Britten at 100 – Simon Desbruslais premieres ‘Shakespeare Scenes’

British trumpeter Simon Desbruslais (Meet the Artist, 5 September 2012) will premiere ‘Shakespeare Scenes’, a new work by Robert Saxton at a concert given by the Orchestra of the Swan on Friday 24 May in Straford-upon-Avon.

Robert Saxton was given early composition advice and encouragement by Benjamin Britten, which is well documented in John Bridcut’s book Britten’s Children, and his new work is included in a programme which features the perenially popular Trumpet Voluntary by Jeremiah Clark and Britten’s Simple Symphony,

More about ‘Shakespeare Scenes’ (the composer’s programme note):

‘Shakespeare Scenes’, (2012-13) for solo trumpet and strings, was commissioned by Simon Desbruslais, to whom it is dedicated, with funding from the Britten/ears Foundation and the RVW Trust. The Orchestra of the Swan and their founder/music director, David Curtis, being the ensemble giving the premiere and making a commercial recording of the work, it seemed appropriate to pay tribute to Stratford-upon-Avon’s greatest son. There are five pieces/movements whose tonal centres outline the musical letters of Shakespeare’s name, so that the latter forms the structural basis of the whole.

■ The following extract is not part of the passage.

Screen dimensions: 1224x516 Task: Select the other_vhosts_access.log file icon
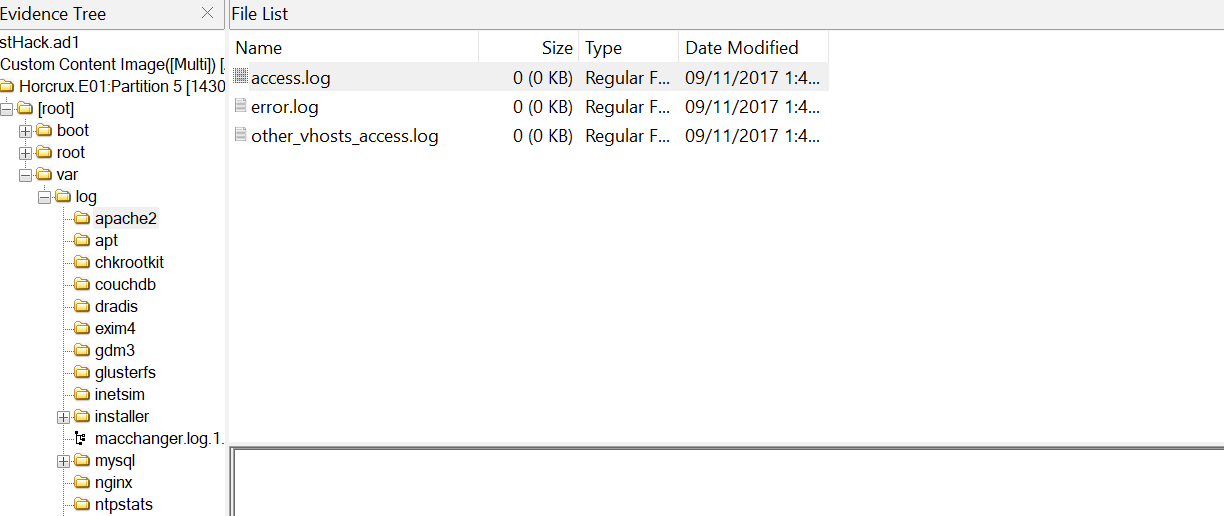tap(240, 135)
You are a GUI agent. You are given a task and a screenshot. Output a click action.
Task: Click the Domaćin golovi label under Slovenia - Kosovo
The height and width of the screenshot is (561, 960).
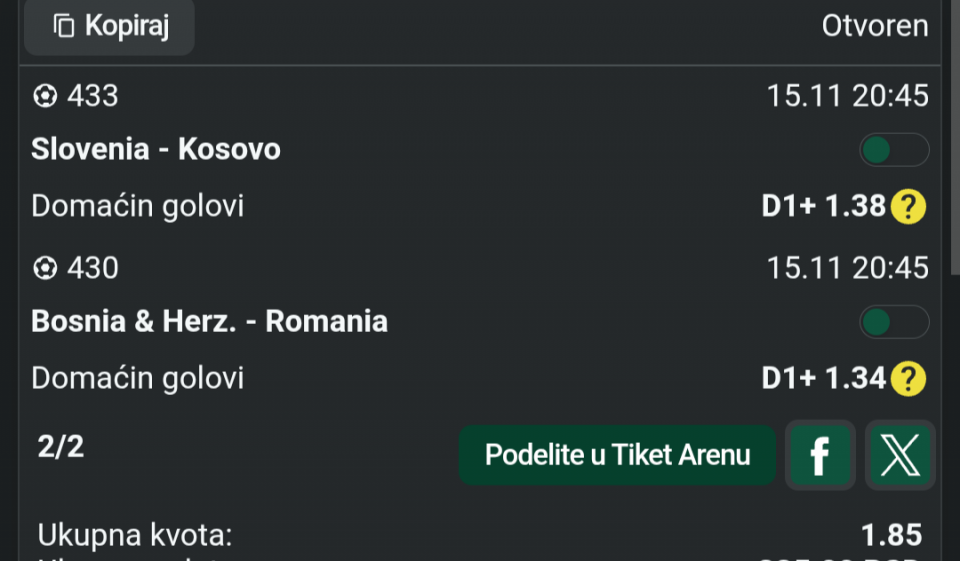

The first piece, The Magic Wood, refers to A Midsummer Night’s Dream, the strings representing the magic wood/the fairy kingdom, the trumpet Puck. In the second piece, Falstaff, the trumpet plays the role of Falstaff, the three linked episodes depicting the fat knight waking, the Gad’s Hill episode (with clashing swords) and, closes with the death of Falstaff. The third piece, The Storm on the Heath, casts the trumpet as the mad, raving King Lear, with a solo violin as his Fool/Jester. Masque, the fourth piece, rather than referring to a specific play, pays tribute to the Masque as a genre (there are masques in various Shakespeare plays, The Winter’s Tale and A Midsummer Night’s Dream being well-known examples); the upper strings and ‘basses represent the dancers/the courtly crowd, the trumpet playing a Pavane followed by a Galliard, with the cellos accompanying. Although there  are no quotations from Tudor/Jacobean music, the trumpet’s music makes reference to music of the period. In the closing piece, The Magic Island (The Tempest), we hear the chastened Prospero (trumpet) and the now-tamed Caliban (solo viola) reconciled against a background of sustained ‘ringing’ string music.

Further information and tickets here

The concert forms part of the Straford-upon-Avon Arts Festival, and will be preceded by a talk.